There is an intended agent experiencing surprise, and we might under some circumstances agree that we know who the agent is (just as we expect that "the experiment was conducted" by the author as researcher).

But, technically, the agent is obscured and not written, so we can't be completely certain about the writer's intent. Maybe Rosalind Franklin conducted the experiment: we are only led to infer that the author was responsible.

Personally, I generally understand "Surprisingly," to mean "An attentive reader should now be surprised that...".

There's an expectation of general surprise relative to an earlier claim in the text; the writer assumes the reader will be surprised (whether or not the writer was truthfully surprised). I find myself annoyed by this style, whenever I am unsurprised.

Comparable to one use case of the passive voice, maybe.

What do you mean by "intended agent"? "Agent" has a common definition in linguistics, and an agent is only an agent in the context of a verb, not an overarching narrative.

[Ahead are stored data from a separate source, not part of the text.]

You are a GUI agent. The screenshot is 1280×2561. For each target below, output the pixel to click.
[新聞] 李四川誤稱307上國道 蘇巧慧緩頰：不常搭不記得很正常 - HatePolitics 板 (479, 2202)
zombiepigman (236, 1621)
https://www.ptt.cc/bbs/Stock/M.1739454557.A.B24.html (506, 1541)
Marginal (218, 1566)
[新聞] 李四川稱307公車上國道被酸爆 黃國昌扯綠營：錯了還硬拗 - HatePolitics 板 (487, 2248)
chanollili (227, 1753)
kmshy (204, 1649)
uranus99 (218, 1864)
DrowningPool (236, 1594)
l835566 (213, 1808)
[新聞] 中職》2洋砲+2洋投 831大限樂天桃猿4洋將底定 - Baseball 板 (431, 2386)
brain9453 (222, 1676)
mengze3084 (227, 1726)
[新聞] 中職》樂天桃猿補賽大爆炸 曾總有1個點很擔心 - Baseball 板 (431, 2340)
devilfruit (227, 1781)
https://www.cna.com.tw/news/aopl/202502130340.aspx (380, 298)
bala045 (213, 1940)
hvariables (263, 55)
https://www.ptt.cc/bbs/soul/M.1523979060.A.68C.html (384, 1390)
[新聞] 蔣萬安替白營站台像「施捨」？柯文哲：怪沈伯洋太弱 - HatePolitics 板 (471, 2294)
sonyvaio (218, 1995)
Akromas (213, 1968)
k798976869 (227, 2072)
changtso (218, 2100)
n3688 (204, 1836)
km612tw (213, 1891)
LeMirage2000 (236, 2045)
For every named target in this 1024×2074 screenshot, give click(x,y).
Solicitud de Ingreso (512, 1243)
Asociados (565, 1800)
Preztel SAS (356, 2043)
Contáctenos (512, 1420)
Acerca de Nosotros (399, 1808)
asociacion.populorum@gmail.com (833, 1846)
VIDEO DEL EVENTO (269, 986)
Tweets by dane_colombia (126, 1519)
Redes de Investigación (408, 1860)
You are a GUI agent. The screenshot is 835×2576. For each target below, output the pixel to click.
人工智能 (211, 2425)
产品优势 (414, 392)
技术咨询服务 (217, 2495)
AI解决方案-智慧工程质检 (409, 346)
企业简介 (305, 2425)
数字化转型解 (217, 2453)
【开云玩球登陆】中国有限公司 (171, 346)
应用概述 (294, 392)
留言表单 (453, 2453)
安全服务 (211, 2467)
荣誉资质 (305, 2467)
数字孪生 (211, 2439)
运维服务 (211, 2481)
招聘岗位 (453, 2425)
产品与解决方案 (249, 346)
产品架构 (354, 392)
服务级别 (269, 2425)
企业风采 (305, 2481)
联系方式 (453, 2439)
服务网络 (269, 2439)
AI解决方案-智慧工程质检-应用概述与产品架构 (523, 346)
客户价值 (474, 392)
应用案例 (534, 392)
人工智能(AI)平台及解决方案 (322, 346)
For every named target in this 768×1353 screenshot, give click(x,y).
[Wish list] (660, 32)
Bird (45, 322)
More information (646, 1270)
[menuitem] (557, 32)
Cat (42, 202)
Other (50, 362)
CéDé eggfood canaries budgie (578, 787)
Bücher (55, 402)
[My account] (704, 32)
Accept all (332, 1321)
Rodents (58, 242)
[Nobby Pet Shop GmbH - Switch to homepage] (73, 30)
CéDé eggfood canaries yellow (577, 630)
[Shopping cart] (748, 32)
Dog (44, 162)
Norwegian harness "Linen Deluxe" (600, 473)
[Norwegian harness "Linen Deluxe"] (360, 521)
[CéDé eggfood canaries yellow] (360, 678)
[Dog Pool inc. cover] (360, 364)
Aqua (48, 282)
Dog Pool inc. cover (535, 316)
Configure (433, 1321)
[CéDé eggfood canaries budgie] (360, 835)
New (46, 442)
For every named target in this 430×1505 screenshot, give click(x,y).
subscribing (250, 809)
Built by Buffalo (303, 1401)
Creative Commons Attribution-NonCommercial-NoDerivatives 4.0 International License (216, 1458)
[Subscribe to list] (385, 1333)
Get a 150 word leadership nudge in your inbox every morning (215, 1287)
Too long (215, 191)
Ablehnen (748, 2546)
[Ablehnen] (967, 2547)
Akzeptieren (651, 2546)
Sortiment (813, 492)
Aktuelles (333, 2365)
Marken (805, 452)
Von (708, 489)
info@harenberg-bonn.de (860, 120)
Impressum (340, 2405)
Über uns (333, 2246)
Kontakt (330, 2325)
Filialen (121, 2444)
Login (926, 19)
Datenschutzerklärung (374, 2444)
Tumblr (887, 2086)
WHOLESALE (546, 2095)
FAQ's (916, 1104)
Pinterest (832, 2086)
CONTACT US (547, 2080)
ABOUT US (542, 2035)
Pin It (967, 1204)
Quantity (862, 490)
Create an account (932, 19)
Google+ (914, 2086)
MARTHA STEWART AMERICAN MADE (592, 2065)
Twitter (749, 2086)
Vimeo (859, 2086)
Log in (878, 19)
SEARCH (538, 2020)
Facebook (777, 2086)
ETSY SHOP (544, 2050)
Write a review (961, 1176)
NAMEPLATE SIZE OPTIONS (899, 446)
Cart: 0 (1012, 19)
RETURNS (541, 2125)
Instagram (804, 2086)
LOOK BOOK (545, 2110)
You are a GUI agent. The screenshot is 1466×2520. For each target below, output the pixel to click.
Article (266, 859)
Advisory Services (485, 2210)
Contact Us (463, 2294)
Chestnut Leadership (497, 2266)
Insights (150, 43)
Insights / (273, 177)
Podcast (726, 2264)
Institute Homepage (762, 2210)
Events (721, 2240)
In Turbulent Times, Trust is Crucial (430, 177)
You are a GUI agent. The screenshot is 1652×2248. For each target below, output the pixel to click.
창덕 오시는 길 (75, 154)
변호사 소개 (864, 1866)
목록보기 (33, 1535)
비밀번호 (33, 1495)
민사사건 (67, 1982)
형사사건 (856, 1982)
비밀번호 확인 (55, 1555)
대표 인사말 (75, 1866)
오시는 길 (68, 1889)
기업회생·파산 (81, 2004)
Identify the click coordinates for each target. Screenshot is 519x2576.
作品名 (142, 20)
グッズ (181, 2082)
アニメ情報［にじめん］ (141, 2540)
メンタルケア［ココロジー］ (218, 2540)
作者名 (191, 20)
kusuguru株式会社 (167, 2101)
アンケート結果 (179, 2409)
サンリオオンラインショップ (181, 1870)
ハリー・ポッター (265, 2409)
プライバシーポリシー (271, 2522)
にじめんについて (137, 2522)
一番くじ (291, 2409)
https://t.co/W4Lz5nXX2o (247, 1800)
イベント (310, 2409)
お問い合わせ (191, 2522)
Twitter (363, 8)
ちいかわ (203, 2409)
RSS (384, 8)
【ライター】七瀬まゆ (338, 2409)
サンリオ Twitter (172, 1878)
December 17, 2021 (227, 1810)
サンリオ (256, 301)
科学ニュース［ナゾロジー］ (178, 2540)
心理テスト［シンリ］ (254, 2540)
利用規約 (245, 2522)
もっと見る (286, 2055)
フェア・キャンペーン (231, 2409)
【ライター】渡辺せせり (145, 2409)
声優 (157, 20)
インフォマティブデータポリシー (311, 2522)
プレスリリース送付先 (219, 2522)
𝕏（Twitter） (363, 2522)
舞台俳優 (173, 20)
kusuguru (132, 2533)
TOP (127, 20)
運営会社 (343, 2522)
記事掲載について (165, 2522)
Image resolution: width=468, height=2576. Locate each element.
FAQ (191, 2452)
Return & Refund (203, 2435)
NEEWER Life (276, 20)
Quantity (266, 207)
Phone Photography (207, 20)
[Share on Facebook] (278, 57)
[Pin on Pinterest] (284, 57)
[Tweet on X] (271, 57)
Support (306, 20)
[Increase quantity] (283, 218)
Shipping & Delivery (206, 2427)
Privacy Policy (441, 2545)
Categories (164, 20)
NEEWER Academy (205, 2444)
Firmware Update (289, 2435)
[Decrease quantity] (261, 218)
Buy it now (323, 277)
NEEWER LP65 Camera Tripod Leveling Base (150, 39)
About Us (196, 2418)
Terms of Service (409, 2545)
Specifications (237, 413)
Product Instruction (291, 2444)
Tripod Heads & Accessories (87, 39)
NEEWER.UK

The same referent can be an agent in one sentence but not the next: "We hid. To our surprise we were found by group A." "Group A" is the only agent in the second sentence.

There may be other definitions of "agent" in other contexts, but we're talking about grammatical voice here.

The passive voice is quite simple: the grammatical subject is filled by the patient or theme of a clause, not e.g. the agent. There are many use cases for the passive voice apart from obfuscation, and obfuscation is hardly a necessary result.

I might call "surprisingly" in your interpretation a weasel word in the broad sense. The inference is that the author wants the reader to take up an attitude but is not being forthright about it.

Of course some passive clauses may be weaselly in their own right, but the passive voice is not weaselly by definition.